What enabled such sudden growth in the community? During the course of EtherCalc's development, from participating in the fledgling NPM community, I reckoned that it was precisely because JavaScript prescribes very little and bends itself to the various uses, so innovators can focus on the vocabulary and idioms (e.g., jQuery and Node.js), each team abstracting their own Good Parts from a common, liberal core.

New users are offered a very simple subset to begin with; experienced developers are presented with the challenge to evolve better conventions from existing ones. Instead of relying on a core team of designers to get a complete language right for all anticipated uses, the grassroots development of JavaScript echoes Richard P. Gabriel's well-known maxim of Worse is Better.

LiveScript, Redux

In contrast to the straightforward Perl syntax of Coro::AnyEvent, the callback-based API of Node.js necessitates deeply nested functions that are difficult to reuse.

After experimenting with various flow-control libraries, I finally solved this issue by settling on LiveScript, a new language that compiles to JavaScript, with syntax heavily inspired by Haskell and Perl.

In fact, EtherCalc was ported through a lineage of four languages: JavaScript, CoffeeScript, Coco and LiveScript. Each iteration brings more expressivity, while maintaining full back and forward compatibility, thanks to efforts such as js2coffee and js2ls.

Because LiveScript compiles to JavaScript rather than interpreting its own bytecode, it remains completely compatible with function-scoped profilers. Its generated code performs as good as hand-tuned JavaScript, taking full advantage of modern native runtimes.

On the syntactic side, LiveScript eliminated nested callbacks with novel constructs such as backcalls and cascades. It provides us with powerful syntactic tools for functional and object-oriented composition.
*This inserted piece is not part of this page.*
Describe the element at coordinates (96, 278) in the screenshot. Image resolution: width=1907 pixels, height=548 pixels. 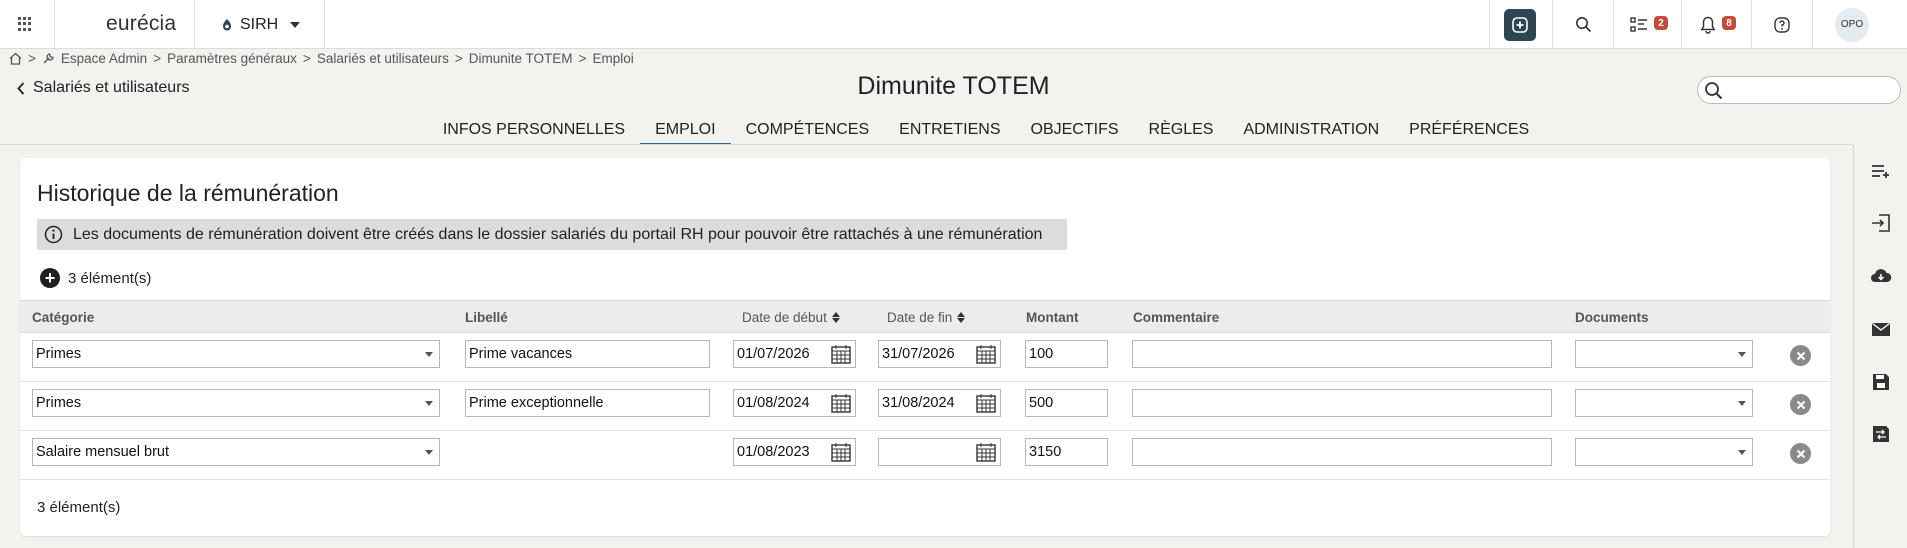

When I first encountered LiveScript, I remarked that it's like "a smaller language within Perl 6, struggling to get out"–a goal made much easier by adopting the same semantics as JavaScript itself and focusing strictly on syntactical ergonomics.

Conclusion

Unlike the SocialCalc project's well-defined specification and team development process, EtherCalc was a solo experiment from mid-2011 to late-2012 and served as a proving ground for assessing Node.js's readiness for production use.

This unconstrained freedom afforded an exciting opportunity to explore a wide variety of alternative languages, libraries, algorithms and architectures. I'm very grateful to all contributors, collaborators and integrators, and especially to Dan Bricklin and my Socialtext colleagues for encouraging me to experiment with these technologies. Thank you, folks!